Marc Ribot’s clangy guitar sound was never put to better use — not even on the Tom Waits records he played on — than here on Costello’s mid-period ode to, once again, waiting for the end of the world. The singer’s complaints include a presumed broadside against recently sacked Attractions bass player Bruce Thomas, who’d recently published a roman à clef novel about his experiences in the band (“Wake up, zombie, write yourself another book,” Costello taunts). There’s also what seems to be a random swipe at Sting (“Better make like a fly if you don’t want to die / Look out, there goes Gordon!”). Of course, Costello would later become pals with Sting, as he turned into one of rock’s great statesmen instead of one of its angry boys. But we do love him when he’s aggravated.

67. Night Rally

Fascism is one of Costello’s pet subjects, and it was a subject he addressed at greater length, as a metaphor or the real thing, in songs like “Goon Squad” and “Green Shirt” just a bit later on the album “Armed Forces.” But in this closer to the European edition of “This Year’s Model,” he first laid down a nightmare vision of a populist far right gone sinister, leading up to an abrupt cold finish that was meant to leave listeners a little thrown off.
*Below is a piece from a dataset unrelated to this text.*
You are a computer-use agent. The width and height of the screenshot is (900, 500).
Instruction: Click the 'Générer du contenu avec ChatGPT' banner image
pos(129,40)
It’s arguably more relevant now than it was then, on both sides of the Atlantic.

66. Deep Dark Truthful Mirror

This is one of those very occasional Costello songs that goes from a clearly emotional and relatable start into something more impressionistic, even psychedelic. (To the extent that a song that includes the Bible’s shortest verse, “Jesus wept,” can read as psychedelia.) But with a fantastic horn chart, it remains one of Costello’s most soulful songs throughout, even when he’s tripping out. Think of it as: Van Morrison meets Dr. John, and they take acid together while staging an earnest intervention with a beloved narcissist friend.